Required work
Would you repeat the listing below verbatim and drop the images?

===== The data =====

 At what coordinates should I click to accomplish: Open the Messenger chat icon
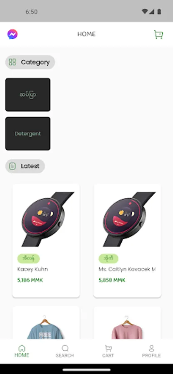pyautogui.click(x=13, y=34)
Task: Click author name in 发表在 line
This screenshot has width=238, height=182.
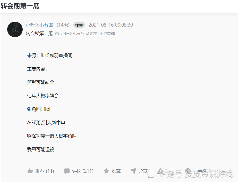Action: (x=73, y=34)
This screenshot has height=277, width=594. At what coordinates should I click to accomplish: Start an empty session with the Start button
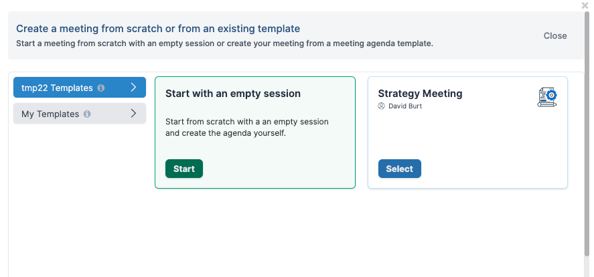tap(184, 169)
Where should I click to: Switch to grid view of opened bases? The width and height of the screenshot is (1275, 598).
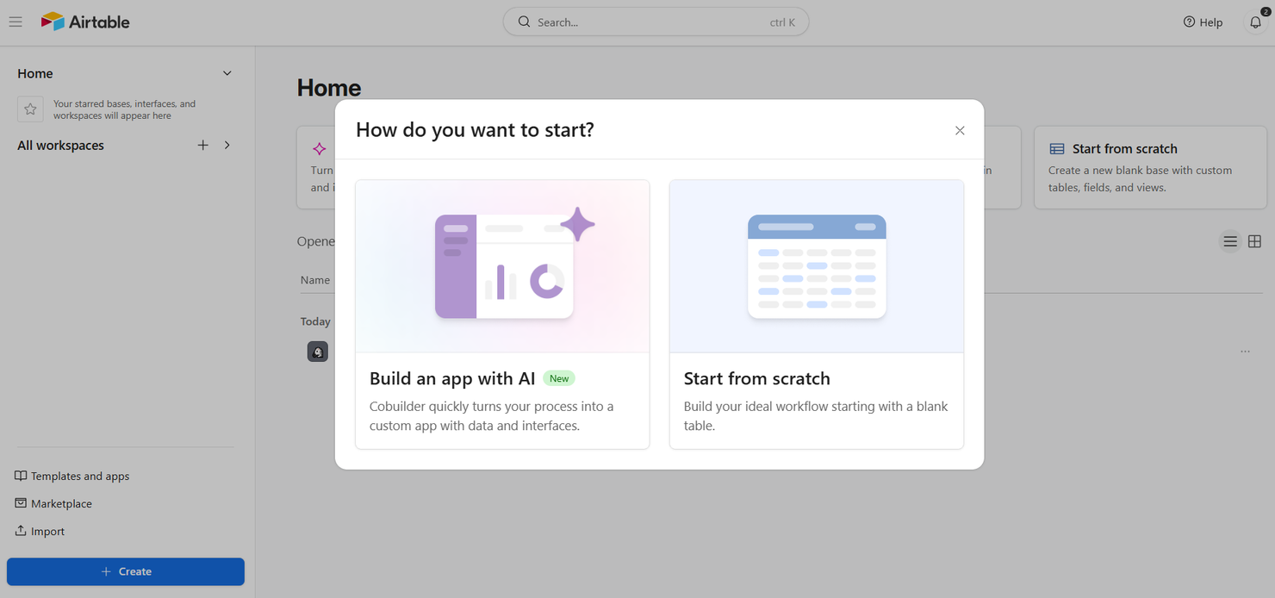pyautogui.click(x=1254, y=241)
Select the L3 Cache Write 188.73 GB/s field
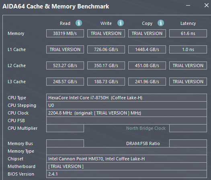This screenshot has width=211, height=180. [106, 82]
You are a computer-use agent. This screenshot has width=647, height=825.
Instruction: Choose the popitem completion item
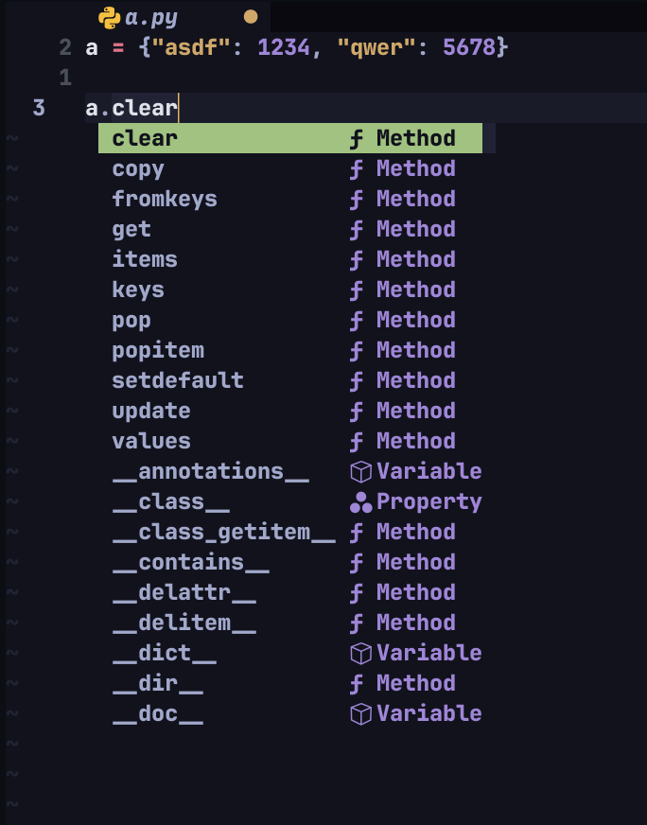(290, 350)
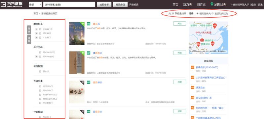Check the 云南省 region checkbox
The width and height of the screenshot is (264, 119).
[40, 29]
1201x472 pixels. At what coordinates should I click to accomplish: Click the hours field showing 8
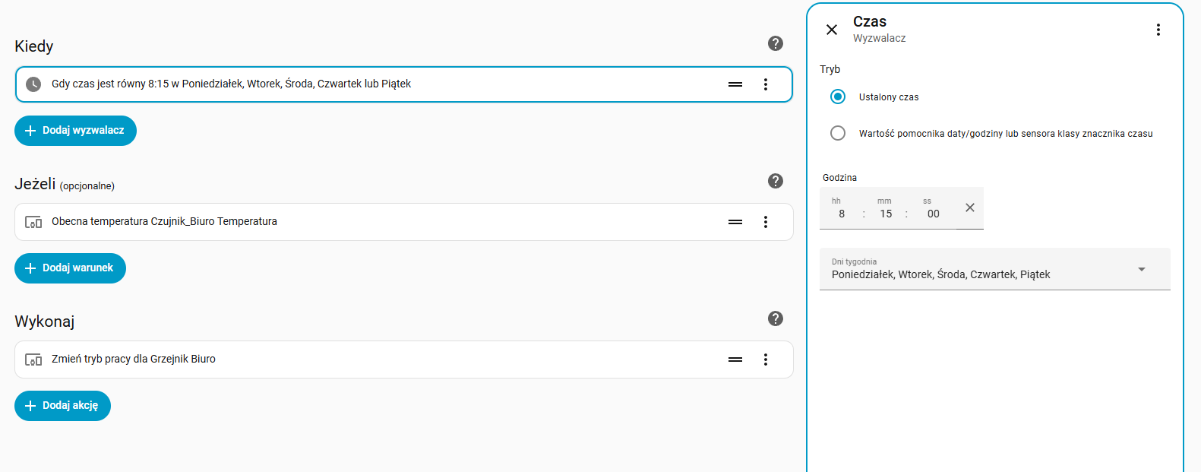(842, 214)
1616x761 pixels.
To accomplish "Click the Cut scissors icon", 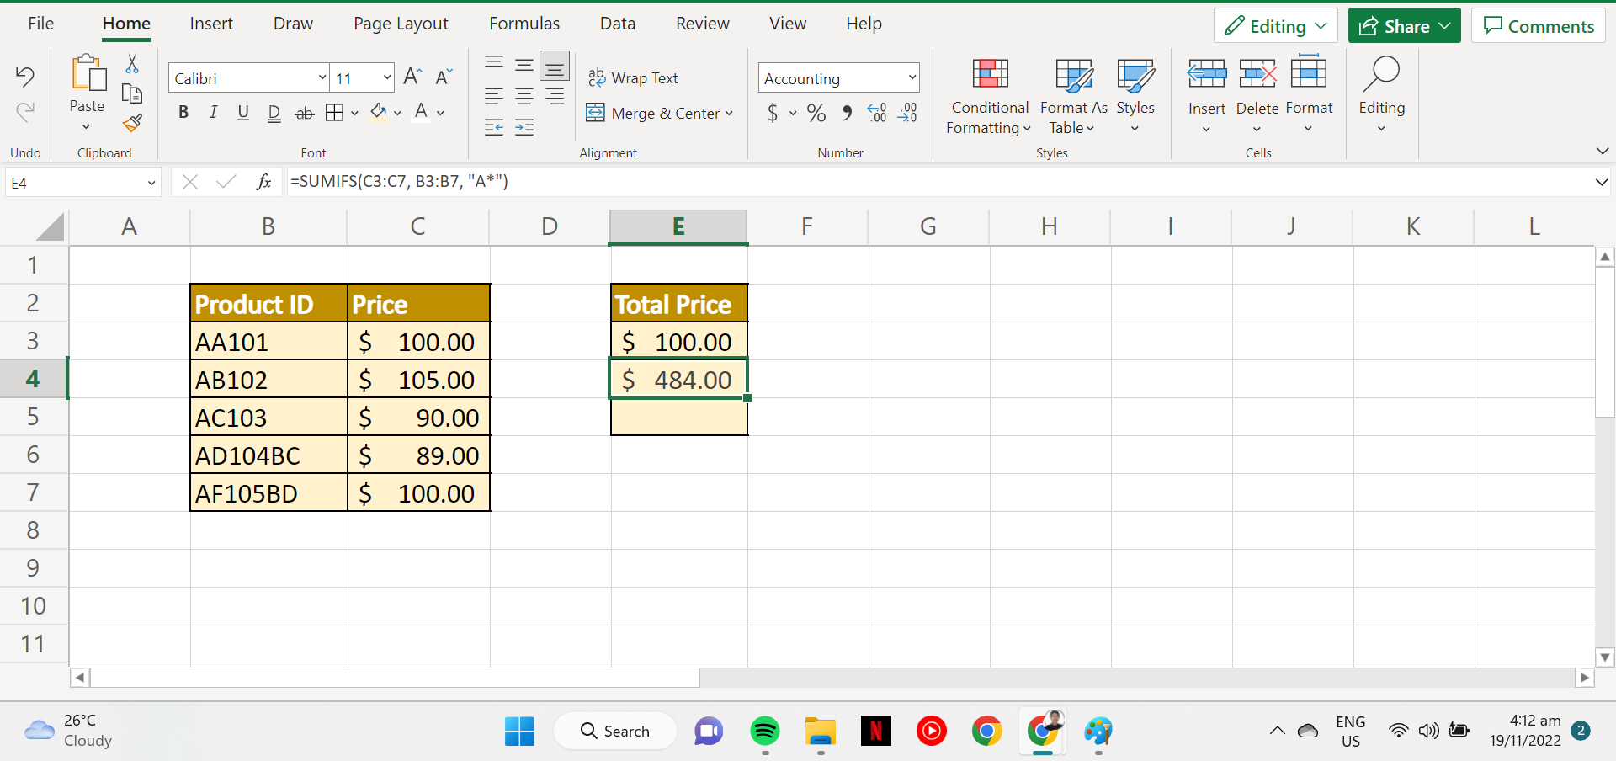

=====

Written response
 At what coordinates should I click to accomplish: Open the Messenger chat icon
pyautogui.click(x=13, y=34)
Task: Click author name in 发表在 line
This screenshot has width=238, height=182.
Action: (x=73, y=34)
This screenshot has height=277, width=594. At what coordinates should I click to accomplish: Start an empty session with the Start button
tap(184, 169)
Where should I click to: Switch to grid view of opened bases? The width and height of the screenshot is (1275, 598).
pyautogui.click(x=1254, y=241)
Select the L3 Cache Write 188.73 GB/s field
This screenshot has width=211, height=180. [106, 82]
You are a computer-use agent. This screenshot has width=647, height=825.
Instruction: Choose the popitem completion item
(290, 350)
Check the 云南省 region checkbox
The width and height of the screenshot is (264, 119).
[40, 29]
1201x472 pixels. At what coordinates should I click to accomplish: Click the hours field showing 8
(842, 214)
1616x761 pixels.
To accomplish "Click the Cut scissors icon", 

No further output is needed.